• **TEXT FOR ANALYSIS**:
---

Skip to main content

enova

Project description

ENOVA

Code License

ENOVA is an open-source llm deployment, monitoring, injection and auto-scaling service. Since the increasing popularity of large language model (LLM) backend systems, it is common and necessary to deploy stable serverless serving of LLM on GPU clusters with auto-scaling. However, there exist challenges because the diversity and co-location of applications in GPU clusters will lead to low service quality and GPU utilization. To address them, we build ENOVA, which deconstructs the execution process of LLM service comprehensively and designs a configuration recommendation module for automatic deployment on any GPU clusters and a performance detection module for auto-scaling. On top of them, ENOVA implements a deployment execution engine for GPU cluster scheduling.

---

• **DATASET EXTRACT**:
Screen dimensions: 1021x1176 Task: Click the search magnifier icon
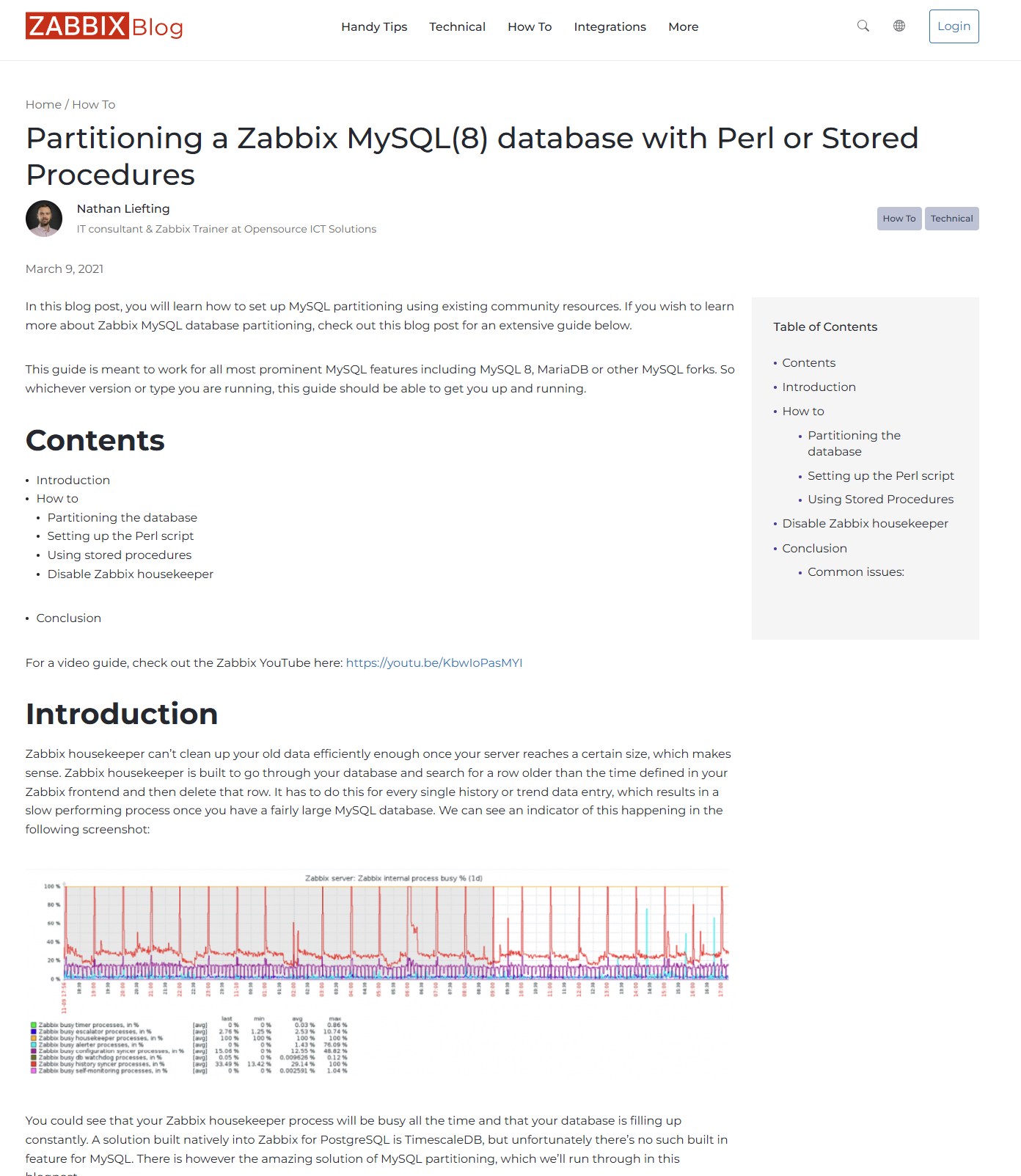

---

• **TASKS FOR THIS EXERCISE**:
- A) In the ENOVA project description, what module does ENOVA use for auto-scaling?
- B) Output the passage of the ENOVA project description from "Project description" to "GPU cluster scheduling.", copied word for word.

• **SOLUTIONS TO THE TASKS**:
- A) A performance detection module.

- B)
Project description

ENOVA

Code License

ENOVA is an open-source llm deployment, monitoring, injection and auto-scaling service. Since the increasing popularity of large language model (LLM) backend systems, it is common and necessary to deploy stable serverless serving of LLM on GPU clusters with auto-scaling. However, there exist challenges because the diversity and co-location of applications in GPU clusters will lead to low service quality and GPU utilization. To address them, we build ENOVA, which deconstructs the execution process of LLM service comprehensively and designs a configuration recommendation module for automatic deployment on any GPU clusters and a performance detection module for auto-scaling. On top of them, ENOVA implements a deployment execution engine for GPU cluster scheduling.